これらのファンに共通しているのは、CDの購入資金としてアフィリエイトサイトを管理しており、まとめ記事で得た利益で超有名アイドルのCD等を購入しているのだ。

このようなコンテンツの買い支えは行うべきではなく――逆にマッチポンプと疑われてもおかしくはない。


 だからこそ、アキバガーディアンは海外が超有名アイドルの行っている炎上マーケティング等を即時に中止しなければ、日本のコンテンツが終わりを迎える――それを知っていた。


 ある意味でも――第4の壁の先の世界でも通じることであり、事件等を炎上マーケティングに利用すべきではないという警告でもある。 


 スポーツ紙の報道で超有名アイドルに対する風当たりが悪化したのは言うまでもないが、それがやつ当たり的なコンテンツ炎上に繋がるという被害妄想を感じる人物も少なくなかった。

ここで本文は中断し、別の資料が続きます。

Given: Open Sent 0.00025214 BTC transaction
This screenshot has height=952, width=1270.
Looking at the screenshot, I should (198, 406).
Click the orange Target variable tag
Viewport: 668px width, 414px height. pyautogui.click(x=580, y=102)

だからこそ、ARゲームが狙われたと言っても過言ではない。しかし、遊戯都市奏歌ゆうぎとし・そうかや一部エリアでは超有名アイドルと提携する事でさえも禁止しているエリアもある。

今そこにある現実、虚構世界から現実世界への警告、この危機を乗り越えなければコンテンツ産業に明日はない――よく言った物だ。

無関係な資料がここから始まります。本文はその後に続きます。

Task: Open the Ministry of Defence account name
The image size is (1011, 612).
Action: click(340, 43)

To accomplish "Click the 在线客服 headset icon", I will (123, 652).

絶望的な状況下であるからこそ、人は可能性を探ろうとする。かつて、超有名アイドルコンテンツによる世界統一を掲げたプロデューサーがいた。

しかし、その結果はアカシックレコードに書かれていた強化人間を生み出す事で――。


 4月1日午前8時30分、アカシックレコードをタブレット端末で見ていたのは、花江はなえ提督である。

「結局、アカシックレコードの書き方は走り書きと言うべきか」

 花江提督は記述の書かれ方が、別のまとめサイト等の転載に近いのではないか、と考えていた。

しかし、そうしたソースは存在しない事が後に確認され、結局は杞憂に終わる。

「第4の壁を打ち破り、この世界に介入して何かを訴えようとしている人物がいるのか――」

 それこそメタ発言だと。作者の介入、ある事件に影響を受けて記述を改変しようとする勢力、あるいは超有名アイドルファンの怨念――考えられるケースは多数ある。

「どちらにしても、やる事は一つと言う事か――それとも」

 そして、花江提督はある計画を始動する。